Reproducibility of Deceased Donor Kidney Procurement Biopsies

Abstract

Background and objectives: Unfavorable histology on procurement biopsies is the most common reason for deceased donor kidney discard. We sought to assess the reproducibility of procurement biopsy findings.

Design, setting, participants, & measurements: We compiled a continuous cohort of deceased donor kidneys transplanted at our institution from 1/1/2006 to 12/31/2016 that had at least one procurement biopsy performed, and excluded cases with missing biopsy reports and those used in multiorgan transplants. Suboptimal histology was defined as the presence of advanced sclerosis in greater than or equal to one biopsy compartment (glomeruli, tubules/interstitium, vessels). We calculated κ coefficients to assess agreement in optimal versus suboptimal classification between sequential biopsy reports for kidneys that underwent multiple procurement biopsies and used time-to-event analysis to evaluate the association between first versus second biopsies and patient and allograft survival.

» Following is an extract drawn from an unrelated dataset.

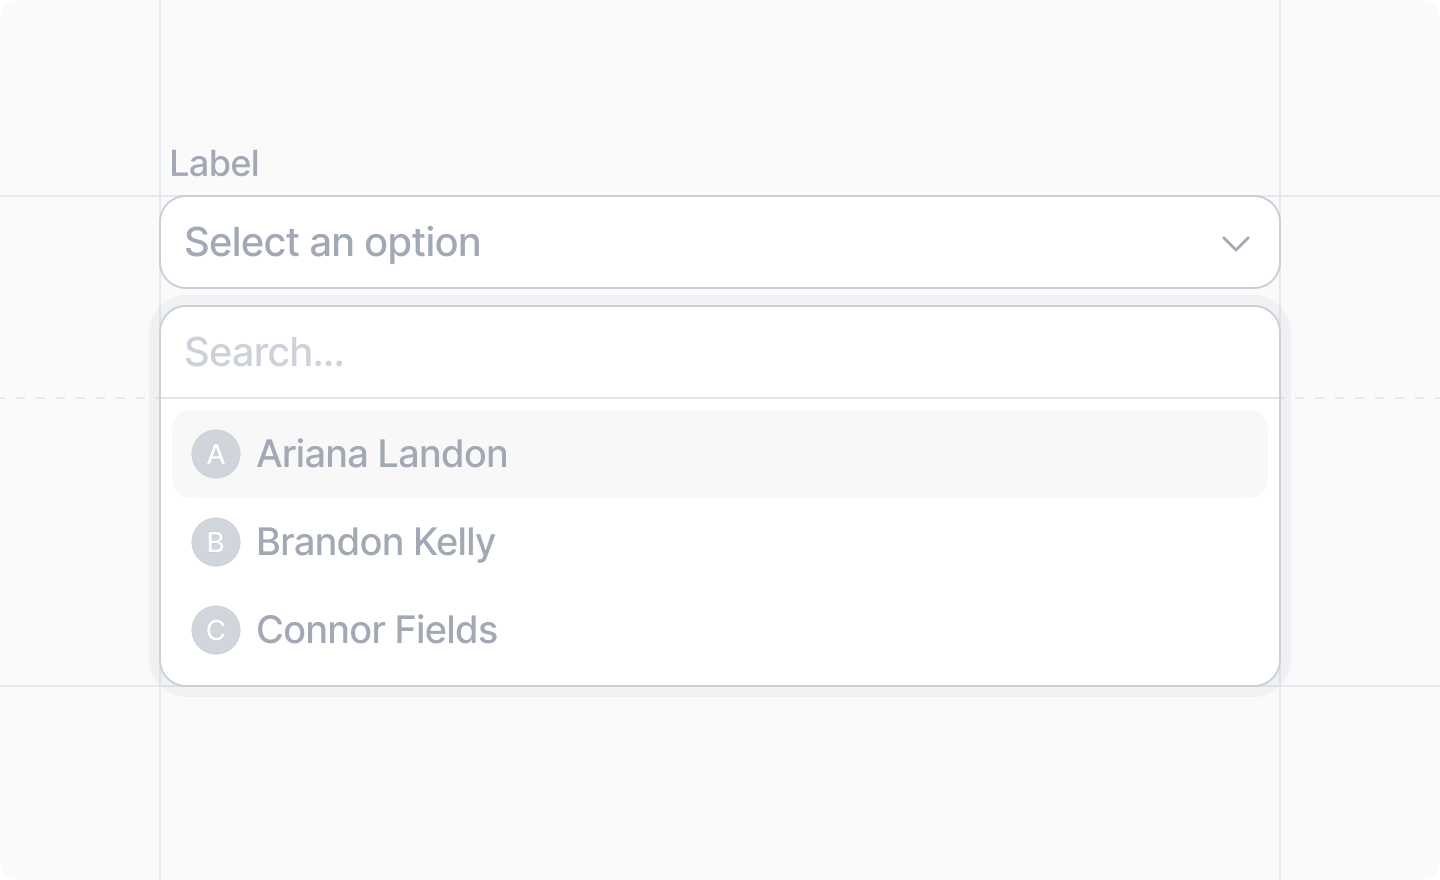Choose Connor Fields from the list

[720, 630]
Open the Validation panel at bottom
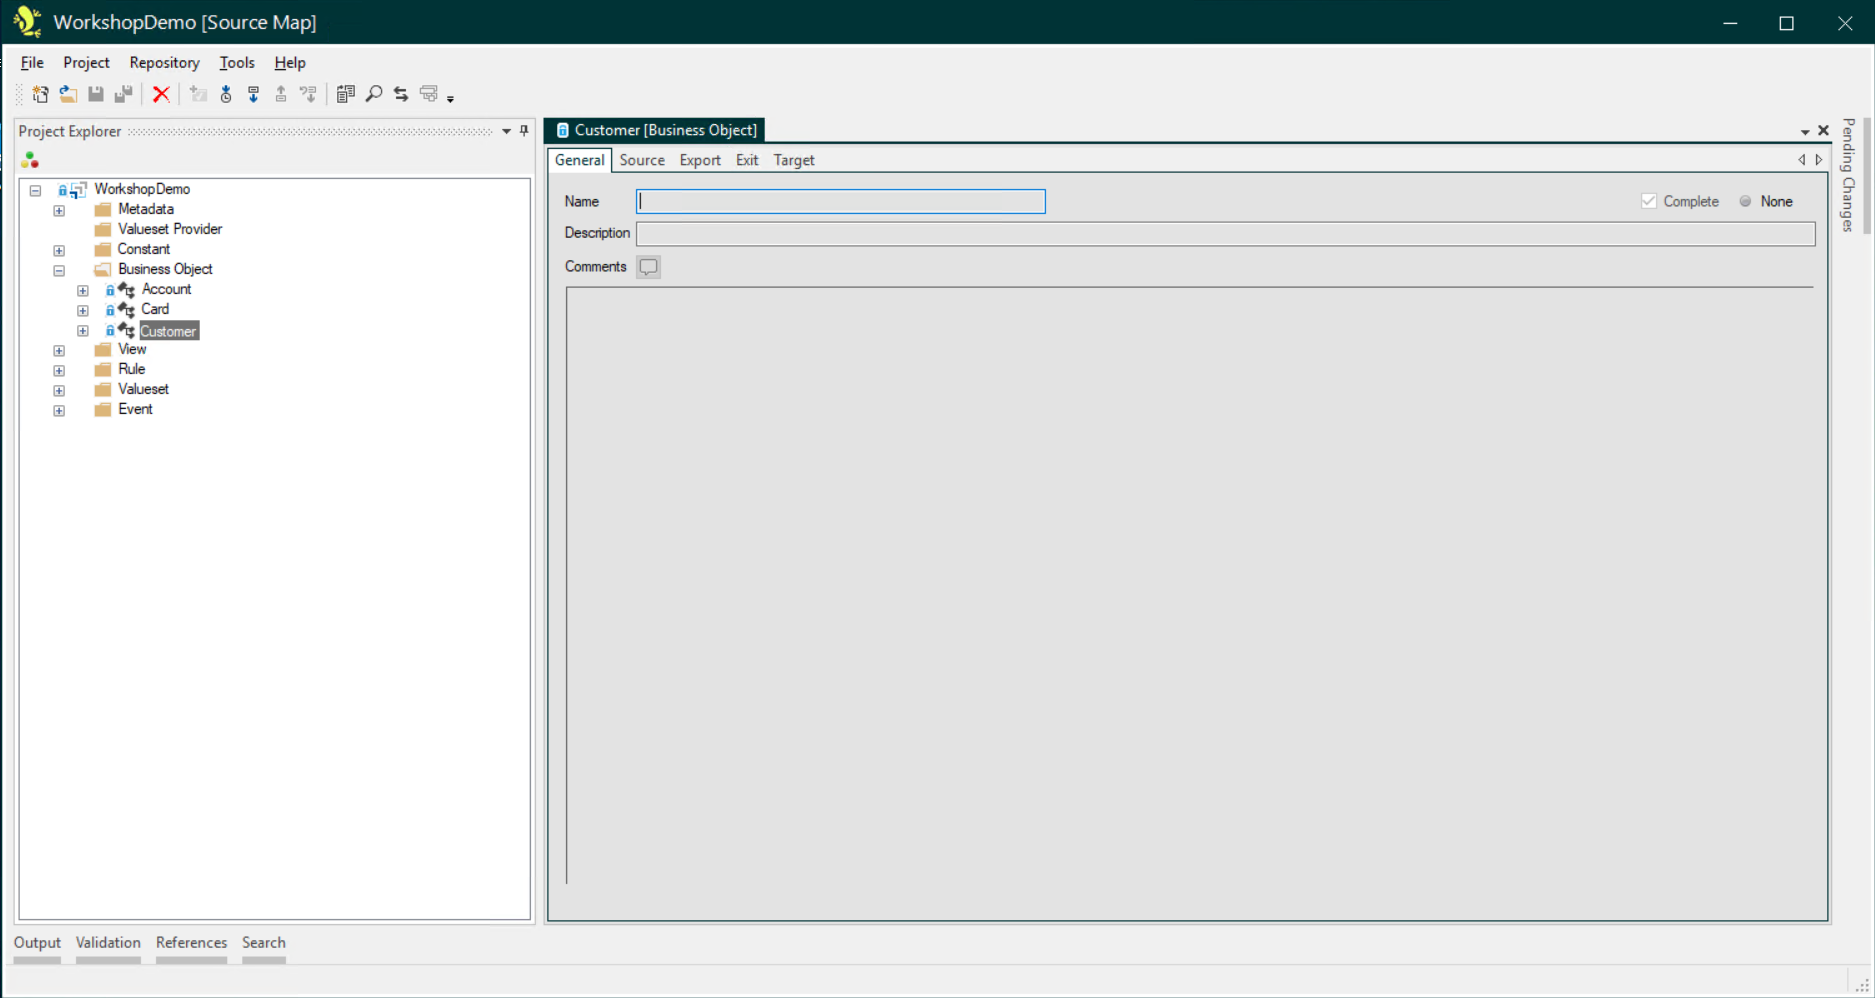Image resolution: width=1875 pixels, height=998 pixels. [x=108, y=942]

Results: Of the 1011 kidneys included in our cohort, 606 (60%) had multiple procurement biopsies; 98% had first biopsy performed at another organ procurement organization and their second biopsy performed locally. Categorical agreement was highest for vascular disease (κ=0.17) followed by interstitial fibrosis and tubular atrophy (κ=0.12) and glomerulosclerosis (κ=0.12). Overall histologic agreement (optimal versus suboptimal) was κ=0.15. First biopsy histology had no association with allograft survival in unadjusted or adjusted analyses. However, second biopsy optimal histology was associated with a higher probability of death-censored allograft survival, even after adjusting for donor and recipient factors (adjusted hazard ratio, 0.50; 95% confidence interval, 0.34 to 0.75; P=0.001).

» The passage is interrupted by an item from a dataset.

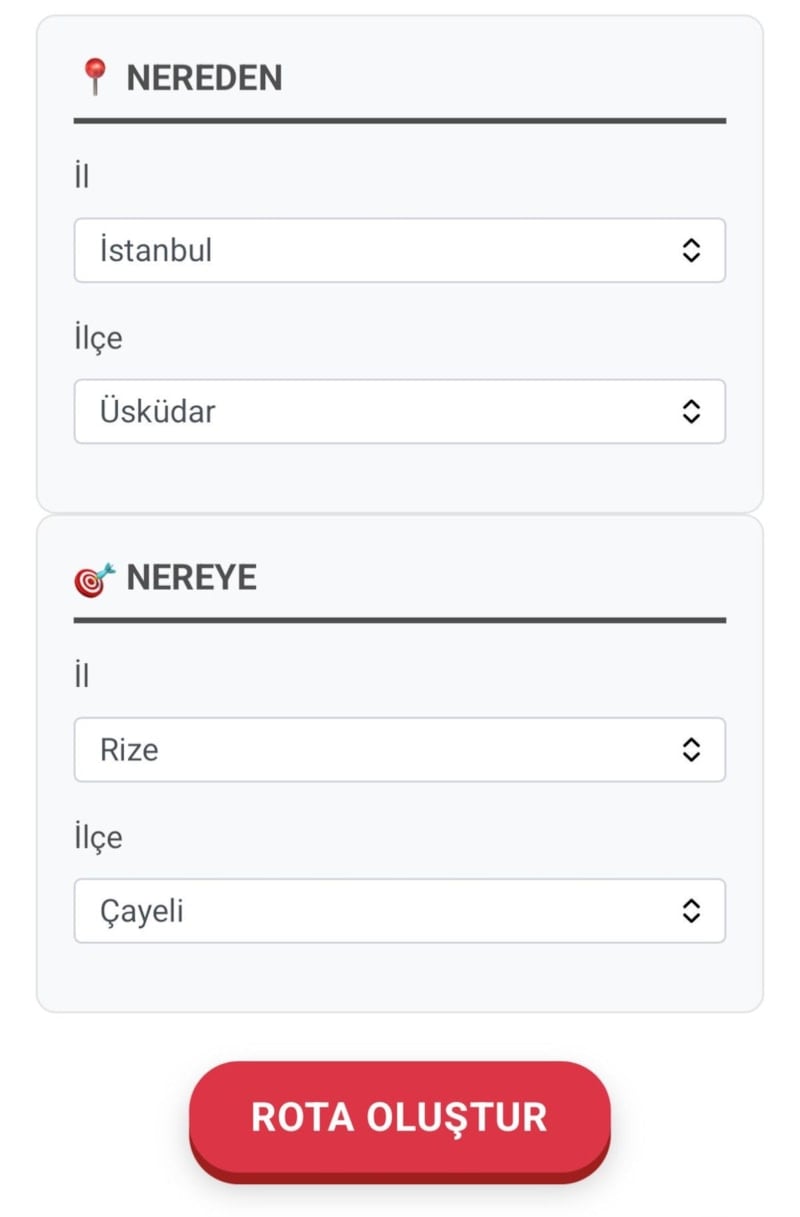Click the divider line under NEREDEN heading
Viewport: 800px width, 1217px height.
[x=400, y=121]
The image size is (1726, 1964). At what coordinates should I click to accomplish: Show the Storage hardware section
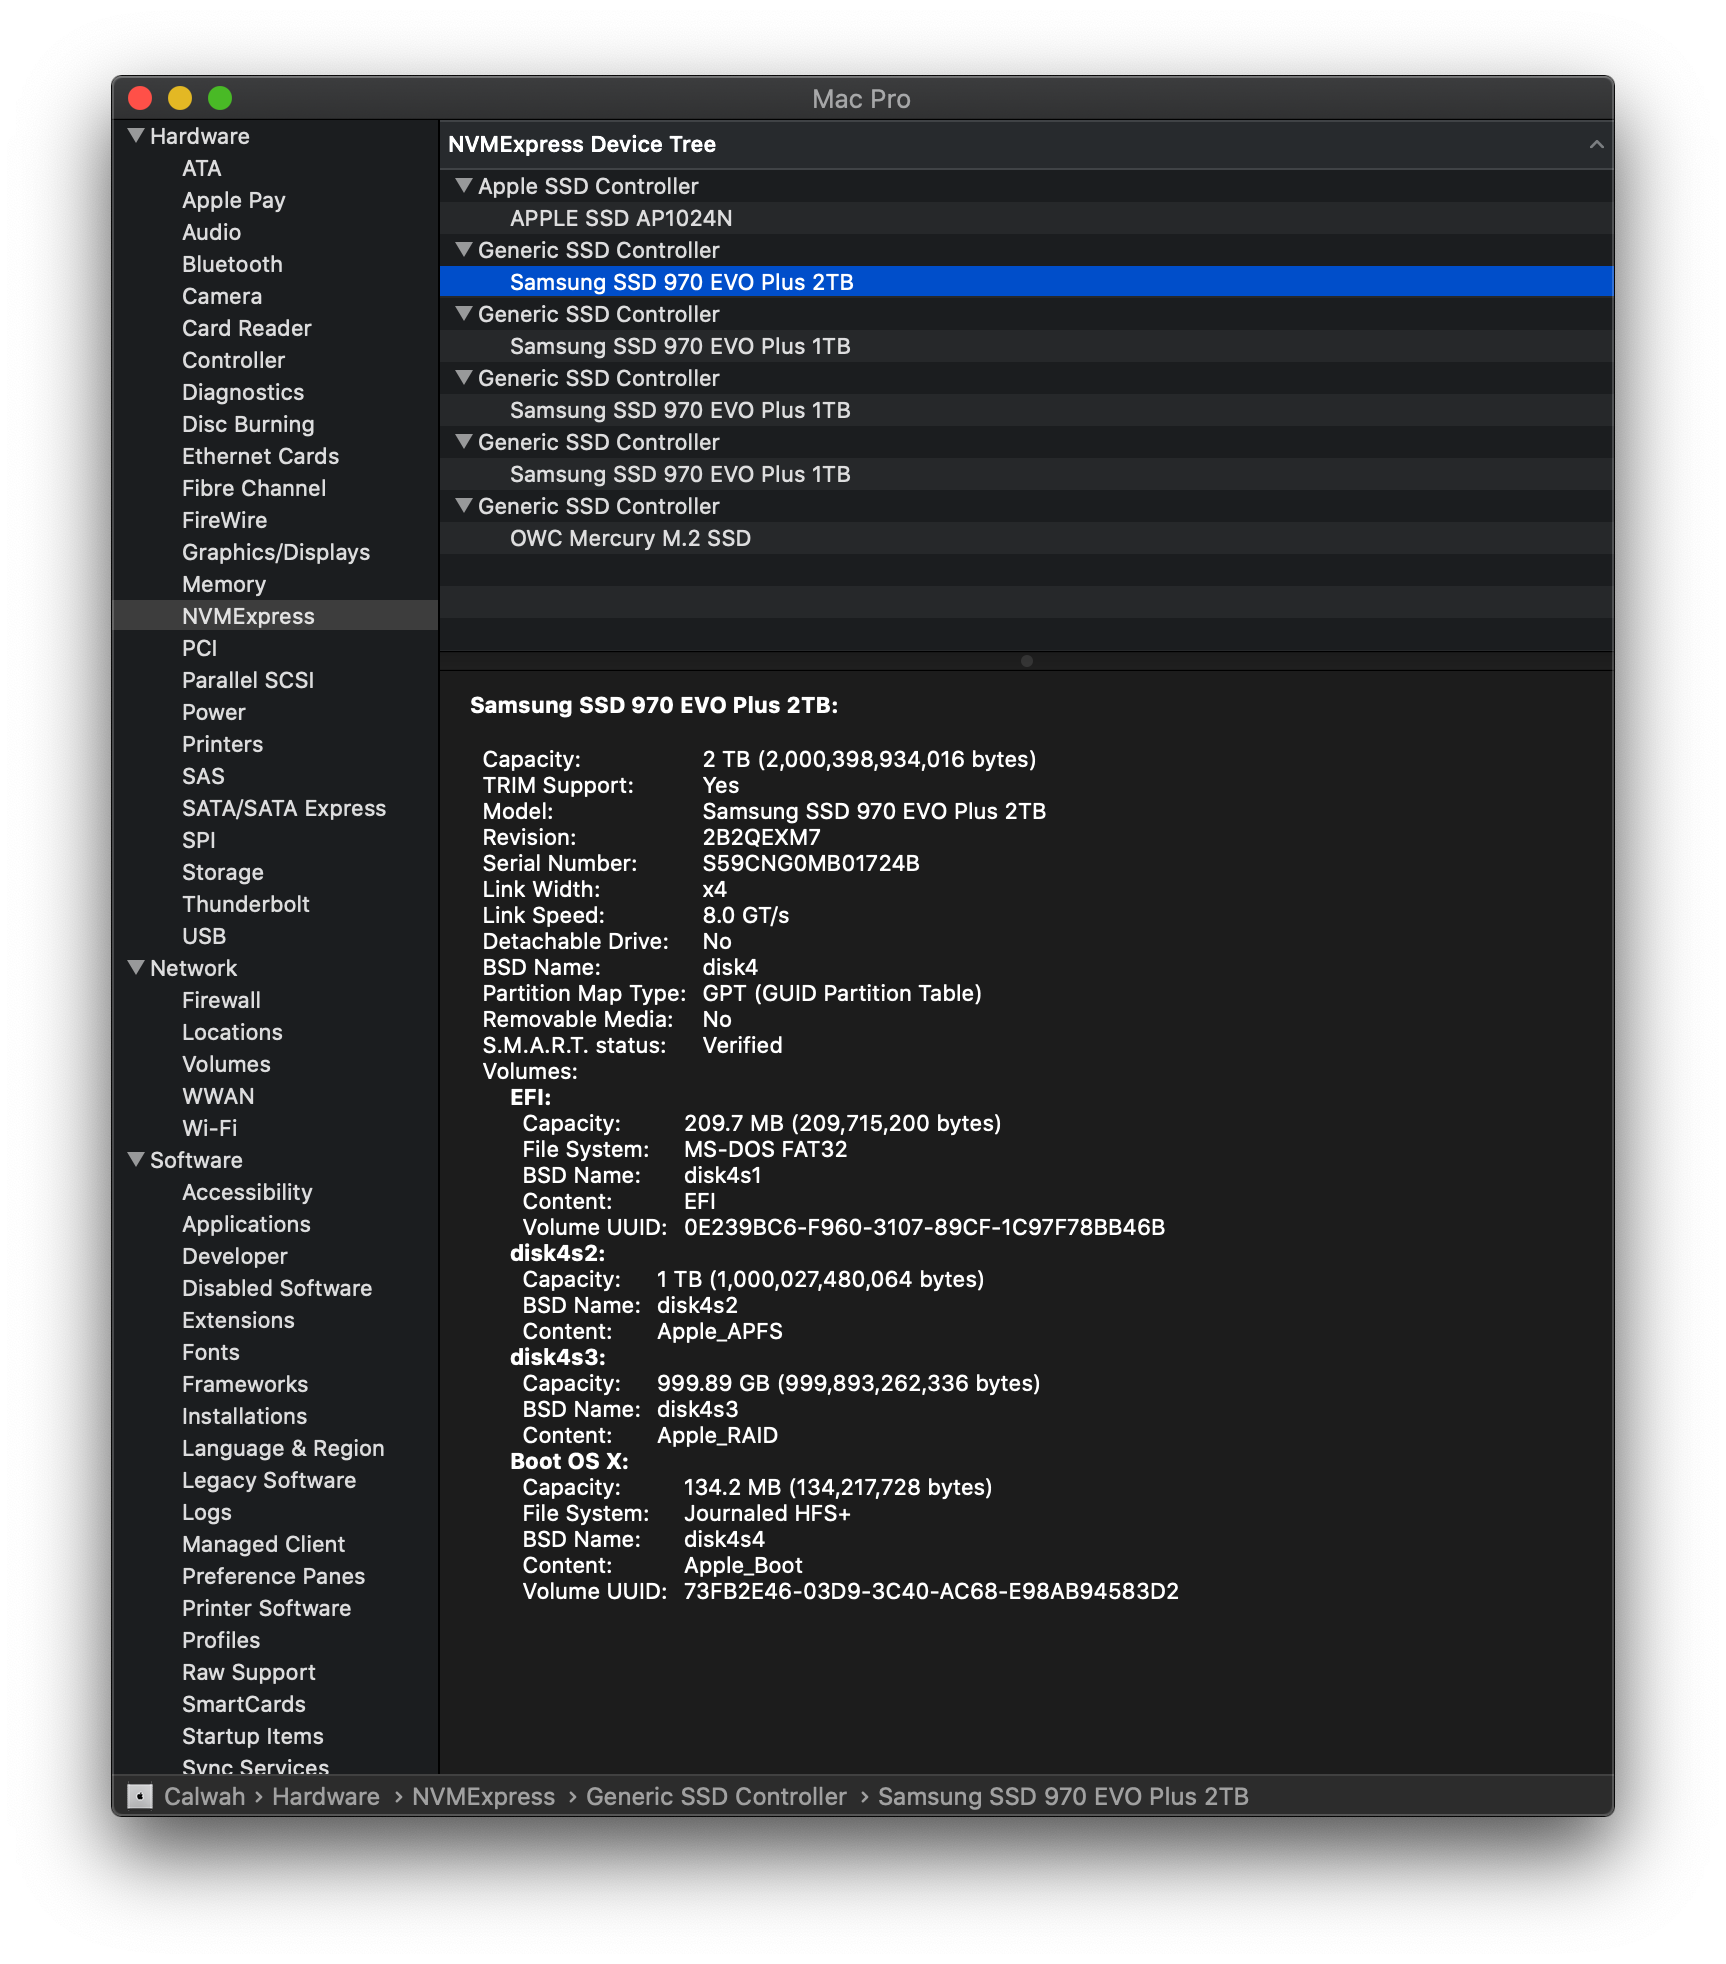(x=223, y=872)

Conclusions: Deceased donor kidneys that underwent multiple procurement biopsies often displayed substantial differences in histologic categorization in sequential biopsies, and there was no association between first biopsy findings and post-transplant outcomes.

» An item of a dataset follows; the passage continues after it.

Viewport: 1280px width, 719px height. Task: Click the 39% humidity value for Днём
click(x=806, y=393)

Keywords: allografts; atrophy; biopsy; cohort studies; confidence intervals; deceased donor kidney; humans; kidney; kidney biopsy; kidney transplantation; probability; procurement; reproducibility of results; sclerosis; tissue and organ procurement; tissue donors; transplant pathology; vascular diseases.

Graphical abstract

Figure 1.

Flow diagram of study cohort. CUMC, Columbia University Medical Center; OPO, organ procurement organization.

Figure 2.

Concordance between histologic findings on first and second procurement biopsies. Agreement between first and second biopsies was poor overall, with strongest agreement for vascular disease (κ=0.17, concordance 59%), followed by interstitial fibrosis/tubular atrophy (κ=0.12, concordance 71%), and glomerulosclerosis (κ=0.12, concordance 44%).

Figure 3.

Unadjusted Kaplan–Meier curves of death-censored allograft survival on the basis of first procurement biopsy histology (log rank P=0.72) and second procurement biopsy histology (log rank P=0.002) showing that only second biopsy histology was associated with death-censored allograft survival.